The chairman of the Senate Foreign Relations Committee, meanwhile, took a tough stance, saying it was crucial Washington send a powerful message to President Vladimir Putin that any aggression against Ukraine would come at a very high cost.
“Putin will not stop with Ukraine,” Senator Bob Menendez said on CNN, indicating that penalities could be levied over actions Russia has already taken in Ukraine and warned of“devastating sanctions that ultimately would crush Russia” should Moscow invade.
Nuland said the White House was working closely with the Senate, and that any sanctions measures would be“very well-aligned” with those coming from European allies.
Putin“will feel it acutely”, she said.
In London, Foreign Secretary Liz Truss said Britain would unveil sanctions legislation targeting“a much wider variety” of Russian economic targets.
The Kremlin on Monday denounced Britain's move as an“undisguised attack on business”.
“The Anglo-Saxons are massively ramping up tensions on the European continent.”

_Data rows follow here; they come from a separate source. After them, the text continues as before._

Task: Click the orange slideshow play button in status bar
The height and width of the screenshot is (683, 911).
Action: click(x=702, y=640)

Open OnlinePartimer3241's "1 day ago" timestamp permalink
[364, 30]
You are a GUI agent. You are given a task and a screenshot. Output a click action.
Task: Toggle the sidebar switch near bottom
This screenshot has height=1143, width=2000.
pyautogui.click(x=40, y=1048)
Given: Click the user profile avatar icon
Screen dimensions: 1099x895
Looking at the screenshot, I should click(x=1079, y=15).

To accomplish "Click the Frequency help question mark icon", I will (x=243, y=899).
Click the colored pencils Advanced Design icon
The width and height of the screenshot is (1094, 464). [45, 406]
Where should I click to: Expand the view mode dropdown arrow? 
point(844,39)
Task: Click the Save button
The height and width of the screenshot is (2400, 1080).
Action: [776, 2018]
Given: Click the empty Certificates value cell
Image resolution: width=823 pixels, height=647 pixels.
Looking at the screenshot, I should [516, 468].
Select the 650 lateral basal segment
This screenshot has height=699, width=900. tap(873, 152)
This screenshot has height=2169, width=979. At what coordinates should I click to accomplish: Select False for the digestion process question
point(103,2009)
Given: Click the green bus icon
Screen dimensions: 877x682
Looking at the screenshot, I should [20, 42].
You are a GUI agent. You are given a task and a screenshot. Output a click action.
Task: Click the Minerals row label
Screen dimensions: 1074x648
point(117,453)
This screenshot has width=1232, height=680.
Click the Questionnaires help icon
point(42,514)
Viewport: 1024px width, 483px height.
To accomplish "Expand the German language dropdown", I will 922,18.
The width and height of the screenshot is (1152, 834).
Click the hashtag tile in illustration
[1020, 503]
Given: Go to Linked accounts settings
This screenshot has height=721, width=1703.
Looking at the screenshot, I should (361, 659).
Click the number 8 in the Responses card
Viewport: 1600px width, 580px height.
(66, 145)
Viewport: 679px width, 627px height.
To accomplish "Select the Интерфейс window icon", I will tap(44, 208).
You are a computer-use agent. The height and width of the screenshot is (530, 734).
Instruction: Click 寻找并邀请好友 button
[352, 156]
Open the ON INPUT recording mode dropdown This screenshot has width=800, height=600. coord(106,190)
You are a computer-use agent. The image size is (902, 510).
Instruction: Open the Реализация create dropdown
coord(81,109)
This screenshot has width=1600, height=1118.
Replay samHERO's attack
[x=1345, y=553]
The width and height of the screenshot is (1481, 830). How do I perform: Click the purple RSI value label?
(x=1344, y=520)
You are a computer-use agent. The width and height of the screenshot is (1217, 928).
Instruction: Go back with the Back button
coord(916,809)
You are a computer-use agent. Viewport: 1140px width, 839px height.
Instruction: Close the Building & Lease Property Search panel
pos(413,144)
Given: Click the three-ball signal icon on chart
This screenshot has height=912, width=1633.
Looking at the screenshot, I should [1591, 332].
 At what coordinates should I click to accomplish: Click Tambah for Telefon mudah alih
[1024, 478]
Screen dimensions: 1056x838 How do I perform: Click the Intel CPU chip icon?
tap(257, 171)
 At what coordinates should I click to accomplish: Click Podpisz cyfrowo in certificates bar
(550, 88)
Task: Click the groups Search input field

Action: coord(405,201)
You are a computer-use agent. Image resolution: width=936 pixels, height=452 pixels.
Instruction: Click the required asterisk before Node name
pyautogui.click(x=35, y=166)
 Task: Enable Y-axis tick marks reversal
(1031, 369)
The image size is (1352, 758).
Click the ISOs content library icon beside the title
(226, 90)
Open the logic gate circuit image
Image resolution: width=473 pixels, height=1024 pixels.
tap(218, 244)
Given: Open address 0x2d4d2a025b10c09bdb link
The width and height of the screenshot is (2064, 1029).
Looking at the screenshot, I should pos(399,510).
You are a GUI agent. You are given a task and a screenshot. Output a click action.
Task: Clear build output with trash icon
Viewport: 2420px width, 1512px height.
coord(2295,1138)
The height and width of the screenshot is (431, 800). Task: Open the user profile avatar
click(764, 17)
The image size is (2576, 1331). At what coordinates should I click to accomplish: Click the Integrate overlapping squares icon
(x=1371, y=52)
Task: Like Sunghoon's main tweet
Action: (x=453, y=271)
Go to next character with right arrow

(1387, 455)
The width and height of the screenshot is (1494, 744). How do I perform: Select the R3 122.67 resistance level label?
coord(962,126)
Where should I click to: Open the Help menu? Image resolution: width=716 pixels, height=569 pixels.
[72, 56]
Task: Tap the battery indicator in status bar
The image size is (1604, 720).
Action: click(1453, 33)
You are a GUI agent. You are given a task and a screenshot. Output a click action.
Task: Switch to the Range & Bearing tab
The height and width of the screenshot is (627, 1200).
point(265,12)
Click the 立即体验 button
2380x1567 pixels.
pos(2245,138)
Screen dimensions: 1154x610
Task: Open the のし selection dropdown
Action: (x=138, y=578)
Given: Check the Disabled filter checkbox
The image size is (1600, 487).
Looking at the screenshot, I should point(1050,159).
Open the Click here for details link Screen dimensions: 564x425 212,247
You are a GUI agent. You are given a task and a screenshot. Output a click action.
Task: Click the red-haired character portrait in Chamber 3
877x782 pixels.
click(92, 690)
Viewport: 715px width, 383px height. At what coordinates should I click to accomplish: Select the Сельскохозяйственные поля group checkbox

Analysts say an array of sanctions hitting Russian banks and financial institutions would not only affect daily life throughout Russia but could roil major economies in Europe and elsewhere.
Carrots and sticks
Western leaders are pursuing a two-pronged approach, stepping up military assistance to Ukraine but also undertaking a full-court diplomatic effort to defuse the crisis.
Britain is preparing to offer NATO a“major” deployment of troops, weapons, warships and jets, Prime Minister Boris Johnson announced on Saturday. At the same time, he is expected to speak with Putin next week.
NATO Secretary General Jens Stoltenberg on Sunday welcomed the increased military support while also endorsing London's diplomatic initiative.
Canada on Sunday announced the temporary repatriation of all non-essential employees from its Kyiv embassy. And its defense minister, Anita Anand, said Canadian forces in Ukraine were protectively being moved west of the Dnieper river.
Relations between Russia and the West are at their lowest point since the Cold War.
But Russia has repeatedly denied posing a threat to the one-time Soviet republic and said on Sunday it wanted“respectful” relations with the United States.
Citing NATO's presence near its border, Russia has put forward security demands to Washington and the US-led military alliance.
They include a guarantee that NATO will not admit new members, in particular Ukraine, and that the United States will not establish new military bases in ex-Soviet countries.
In the face of the Russian build-up, Ukrainian President Volodymyr Zelensky has called on the West to tone down the rhetoric.
That plea, from a country also eager for Western support, particularly since Moscow seized Crimea in 2014 and began fuelling a deadly separatist conflict in the country's east, has raised eyebrows in Washington.